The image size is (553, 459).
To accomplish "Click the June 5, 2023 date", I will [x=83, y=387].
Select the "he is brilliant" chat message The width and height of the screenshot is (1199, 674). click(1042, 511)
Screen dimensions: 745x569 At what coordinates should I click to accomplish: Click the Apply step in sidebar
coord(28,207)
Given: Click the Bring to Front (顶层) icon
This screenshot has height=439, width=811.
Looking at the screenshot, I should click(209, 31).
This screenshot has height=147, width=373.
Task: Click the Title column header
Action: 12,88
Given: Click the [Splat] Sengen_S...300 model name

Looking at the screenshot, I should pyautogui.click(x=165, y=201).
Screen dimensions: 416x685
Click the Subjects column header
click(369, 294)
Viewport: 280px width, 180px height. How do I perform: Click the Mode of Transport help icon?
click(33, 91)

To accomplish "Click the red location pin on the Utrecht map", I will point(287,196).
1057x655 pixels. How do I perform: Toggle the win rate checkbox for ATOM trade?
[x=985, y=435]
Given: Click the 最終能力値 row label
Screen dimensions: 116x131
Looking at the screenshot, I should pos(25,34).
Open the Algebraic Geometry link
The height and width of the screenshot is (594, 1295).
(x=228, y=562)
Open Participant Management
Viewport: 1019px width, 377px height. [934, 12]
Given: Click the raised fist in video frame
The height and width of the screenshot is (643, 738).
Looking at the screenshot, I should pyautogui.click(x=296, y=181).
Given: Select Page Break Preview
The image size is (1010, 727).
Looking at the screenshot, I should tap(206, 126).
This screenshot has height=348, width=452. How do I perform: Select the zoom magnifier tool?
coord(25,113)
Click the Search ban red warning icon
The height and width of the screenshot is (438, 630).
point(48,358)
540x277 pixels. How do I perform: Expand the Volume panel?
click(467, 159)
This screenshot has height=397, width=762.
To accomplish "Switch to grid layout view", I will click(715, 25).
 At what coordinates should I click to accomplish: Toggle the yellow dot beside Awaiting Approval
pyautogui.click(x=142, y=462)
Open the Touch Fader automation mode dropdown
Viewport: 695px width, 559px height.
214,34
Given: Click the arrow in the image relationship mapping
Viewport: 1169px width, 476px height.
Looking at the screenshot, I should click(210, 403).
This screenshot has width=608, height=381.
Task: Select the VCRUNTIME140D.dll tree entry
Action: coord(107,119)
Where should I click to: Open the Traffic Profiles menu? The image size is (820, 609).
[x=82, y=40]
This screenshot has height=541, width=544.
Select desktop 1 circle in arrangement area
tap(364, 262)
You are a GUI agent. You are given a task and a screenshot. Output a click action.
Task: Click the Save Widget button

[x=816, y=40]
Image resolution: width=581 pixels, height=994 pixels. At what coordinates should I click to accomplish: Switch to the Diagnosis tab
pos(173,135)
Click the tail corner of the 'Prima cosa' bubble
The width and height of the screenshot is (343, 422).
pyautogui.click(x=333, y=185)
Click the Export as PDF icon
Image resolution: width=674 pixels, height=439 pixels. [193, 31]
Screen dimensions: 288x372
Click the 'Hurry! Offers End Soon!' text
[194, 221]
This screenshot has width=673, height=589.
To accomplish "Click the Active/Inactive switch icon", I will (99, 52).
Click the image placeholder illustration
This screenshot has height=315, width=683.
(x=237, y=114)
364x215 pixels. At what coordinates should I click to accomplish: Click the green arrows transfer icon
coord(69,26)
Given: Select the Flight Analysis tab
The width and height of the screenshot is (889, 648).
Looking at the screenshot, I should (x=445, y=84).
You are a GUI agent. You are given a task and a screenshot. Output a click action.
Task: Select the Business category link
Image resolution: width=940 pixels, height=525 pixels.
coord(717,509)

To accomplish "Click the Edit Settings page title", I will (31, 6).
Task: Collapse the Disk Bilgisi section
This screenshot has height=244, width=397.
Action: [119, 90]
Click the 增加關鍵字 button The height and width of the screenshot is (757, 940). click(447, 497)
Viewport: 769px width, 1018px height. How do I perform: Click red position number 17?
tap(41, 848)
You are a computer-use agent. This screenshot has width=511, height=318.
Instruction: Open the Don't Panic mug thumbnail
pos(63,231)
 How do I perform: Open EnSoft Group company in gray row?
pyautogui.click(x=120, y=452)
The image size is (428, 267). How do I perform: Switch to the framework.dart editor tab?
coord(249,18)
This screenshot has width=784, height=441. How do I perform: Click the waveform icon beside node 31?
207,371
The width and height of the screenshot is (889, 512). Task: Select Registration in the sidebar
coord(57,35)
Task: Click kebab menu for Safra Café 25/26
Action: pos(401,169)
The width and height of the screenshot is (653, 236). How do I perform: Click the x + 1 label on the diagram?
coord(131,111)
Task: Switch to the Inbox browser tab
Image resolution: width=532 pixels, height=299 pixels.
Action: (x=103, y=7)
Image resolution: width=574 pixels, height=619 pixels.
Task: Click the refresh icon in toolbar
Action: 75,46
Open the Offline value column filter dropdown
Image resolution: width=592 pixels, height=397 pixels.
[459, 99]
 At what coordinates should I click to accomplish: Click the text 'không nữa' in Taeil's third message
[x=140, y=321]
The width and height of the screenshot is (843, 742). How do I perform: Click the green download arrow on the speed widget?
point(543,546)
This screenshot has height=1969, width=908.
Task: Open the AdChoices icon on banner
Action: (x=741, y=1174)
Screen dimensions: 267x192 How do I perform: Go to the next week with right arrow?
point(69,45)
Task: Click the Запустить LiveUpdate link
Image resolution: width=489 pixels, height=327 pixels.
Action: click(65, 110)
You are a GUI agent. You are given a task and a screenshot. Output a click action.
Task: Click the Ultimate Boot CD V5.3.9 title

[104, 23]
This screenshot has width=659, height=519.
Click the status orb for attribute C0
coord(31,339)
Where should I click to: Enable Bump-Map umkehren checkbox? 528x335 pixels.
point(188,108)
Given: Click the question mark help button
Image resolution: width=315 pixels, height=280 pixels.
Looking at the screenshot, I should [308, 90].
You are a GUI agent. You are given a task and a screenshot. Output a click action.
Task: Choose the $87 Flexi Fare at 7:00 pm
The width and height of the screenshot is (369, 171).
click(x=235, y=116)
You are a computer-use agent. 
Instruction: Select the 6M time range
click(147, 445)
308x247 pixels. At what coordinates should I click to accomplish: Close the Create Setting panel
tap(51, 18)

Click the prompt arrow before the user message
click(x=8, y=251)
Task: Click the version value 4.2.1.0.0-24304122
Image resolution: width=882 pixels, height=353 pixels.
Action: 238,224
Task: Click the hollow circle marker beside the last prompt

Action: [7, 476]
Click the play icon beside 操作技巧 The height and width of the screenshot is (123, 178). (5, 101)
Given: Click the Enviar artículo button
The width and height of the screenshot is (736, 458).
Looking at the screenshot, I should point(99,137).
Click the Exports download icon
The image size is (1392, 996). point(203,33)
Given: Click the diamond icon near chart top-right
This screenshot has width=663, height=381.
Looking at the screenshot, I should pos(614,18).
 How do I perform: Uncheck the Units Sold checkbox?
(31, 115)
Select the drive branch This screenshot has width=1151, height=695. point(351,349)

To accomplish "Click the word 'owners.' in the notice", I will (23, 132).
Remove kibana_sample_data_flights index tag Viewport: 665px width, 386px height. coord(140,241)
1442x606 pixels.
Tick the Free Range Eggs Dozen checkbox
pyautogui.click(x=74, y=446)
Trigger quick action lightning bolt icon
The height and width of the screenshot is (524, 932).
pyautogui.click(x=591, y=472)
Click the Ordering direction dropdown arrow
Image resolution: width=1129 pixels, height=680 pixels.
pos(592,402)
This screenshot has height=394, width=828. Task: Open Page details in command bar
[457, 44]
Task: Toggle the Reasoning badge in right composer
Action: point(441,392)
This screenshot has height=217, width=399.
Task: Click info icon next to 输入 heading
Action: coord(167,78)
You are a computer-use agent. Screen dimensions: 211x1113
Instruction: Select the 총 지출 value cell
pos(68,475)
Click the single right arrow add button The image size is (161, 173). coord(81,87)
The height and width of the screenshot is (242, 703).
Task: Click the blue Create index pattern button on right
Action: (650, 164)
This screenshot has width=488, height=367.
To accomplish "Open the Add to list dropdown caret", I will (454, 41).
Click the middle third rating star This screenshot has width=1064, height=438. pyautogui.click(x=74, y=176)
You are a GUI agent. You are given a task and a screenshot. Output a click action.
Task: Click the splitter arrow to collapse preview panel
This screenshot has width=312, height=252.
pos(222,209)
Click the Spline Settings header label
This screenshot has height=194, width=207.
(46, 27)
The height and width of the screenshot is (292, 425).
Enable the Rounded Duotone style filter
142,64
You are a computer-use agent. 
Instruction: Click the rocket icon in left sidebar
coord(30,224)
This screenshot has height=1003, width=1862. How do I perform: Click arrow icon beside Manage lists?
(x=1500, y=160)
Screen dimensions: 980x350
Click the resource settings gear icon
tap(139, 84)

+ + + + +

→ **WHAT TO PRODUCE**
Return only the part of the records above that opens with the line containing "Image resolution: width=315" and closes with the line containing "Given: Click the Enviar artículo button", ends included.

→ **PROBLEM SOLUTION**
Image resolution: width=315 pixels, height=280 pixels.
Looking at the screenshot, I should [308, 90].
You are a GUI agent. You are given a task and a screenshot. Output a click action.
Task: Choose the $87 Flexi Fare at 7:00 pm
The width and height of the screenshot is (369, 171).
click(x=235, y=116)
You are a computer-use agent. 
Instruction: Select the 6M time range
click(147, 445)
308x247 pixels. At what coordinates should I click to accomplish: Close the Create Setting panel
tap(51, 18)

Click the prompt arrow before the user message
click(x=8, y=251)
Task: Click the version value 4.2.1.0.0-24304122
Image resolution: width=882 pixels, height=353 pixels.
Action: 238,224
Task: Click the hollow circle marker beside the last prompt

Action: [7, 476]
Click the play icon beside 操作技巧 The height and width of the screenshot is (123, 178). (5, 101)
Given: Click the Enviar artículo button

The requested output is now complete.